New findings show that 'oligomers' harm the integrity of cell membranes.
A report on the new discovery — by researchers from the United Kingdom, Spain, and Italy and published in the journal Science — describes what happens when the proteins come into contact with cells.
First study author Dr. Giuliana Fusco — of both Imperial College London and the University of Cambridge, both in the U.K. — says that the scientists hope that the findings will lead to improved drugs for Parkinson's disease that stop the toxic proteins from getting into healthy brain cells.
Parkinson's is a disease that gradually destroys the brain cells that produce a messenger chemical called dopamine, which is important for controlling movement.
The symptoms — which develop slowly and get worse over time — include impaired balance, rigidity, slowness of movement, tremors, and problems with speaking and swallowing.
Researchers have also discovered that Parkinson's affects non-dopamine brain cells, which may explain why the disease often has symptoms that are not to do with movement, such as anxiety, depression, fatigue, and sleep disruption.
Although it most often strikes after the age of 50, around 10 percent of cases of Parkinson's disease are diagnosed in people of a younger age.
Oligomers 'disrupt cell membrane integrity'
In the new study, the researchers observed what happens when a protein called alpha synuclein malfunctions and forms into clusters called oligomers, which are toxic to brain cells.
They used solid-state nuclear magnetic resonance spectroscopy to characterize different structural features of the oligomers and then examined how the features influenced their interaction with the cells. They used brain cells from rats as well as brain cells sampled from human brain tumors.
The study is significant because the team found a way to keep the normally unstable oligomers stable for long enough to observe a level of detail that has not been seen before. Once they form, oligomers very quickly either enter cells, dissolve, or turn into long fibers.

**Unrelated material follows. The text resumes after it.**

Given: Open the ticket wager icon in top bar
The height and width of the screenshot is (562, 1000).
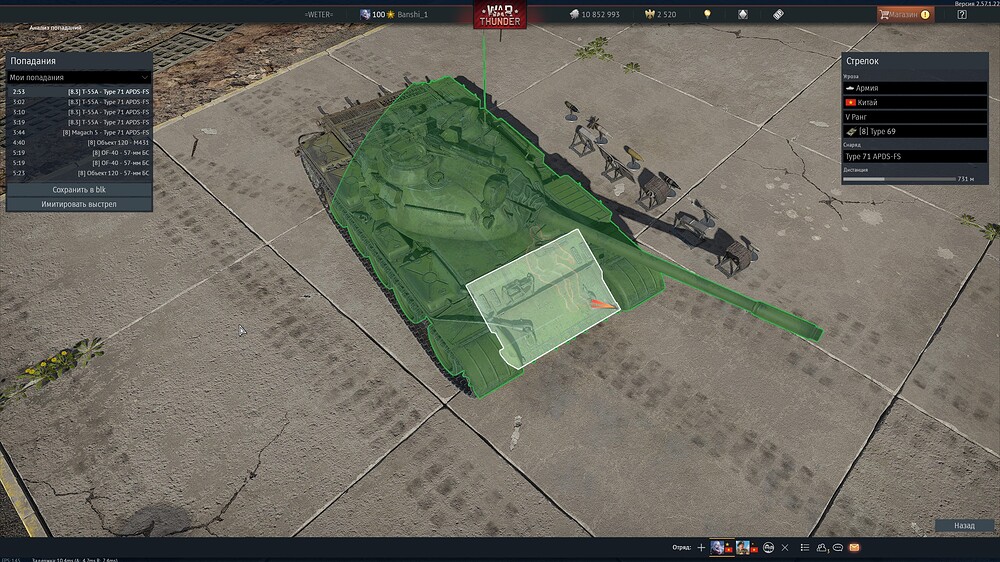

By keeping the oligomers stable, the researchers were able to identify two features that are key to their toxicity: one that allows them to stick to the cell wall, and another that lets them penetrate the membrane and disrupt cell function.
"It is a bit like if you put a piece of extremely hot metal on to a plastic surface," explains co-senior study author Dr. Alfonso De Simone, of the Department of Life Sciences at Imperial College London. "In a fairly short space of time it will burn a hole through the plastic."
He suggests that the oligomer's ability to "disrupt the integrity of the membrane" is a crucial step in the process that eventually kills the brain cell.
Both similar and different to viruses
In further experiments, the team found a way that might reduce oligomer toxicity. They found that altering its protein sequence made the oligomer less able to stick to the cell membrane.
The researchers likened the behavior of the oligomers and their propensity to stick to the walls of brain cells as similar to the way that viruses enter cells. The difference is that while a virus then adapts the cell machinery to its own end, the oligomer just disrupts it.
Dr. De Simone also suggests that oligomers are able to attach themselves to cell membranes because of "an accident of nature" that gives them the same features as normal membrane proteins that help with brain signaling.
"Just having this information doesn't mean that we can now go and make a drug, but obviously if we can understand why these clumps of proteins behave the way they do, we can make faster scientific progress towards treating Parkinson's disease."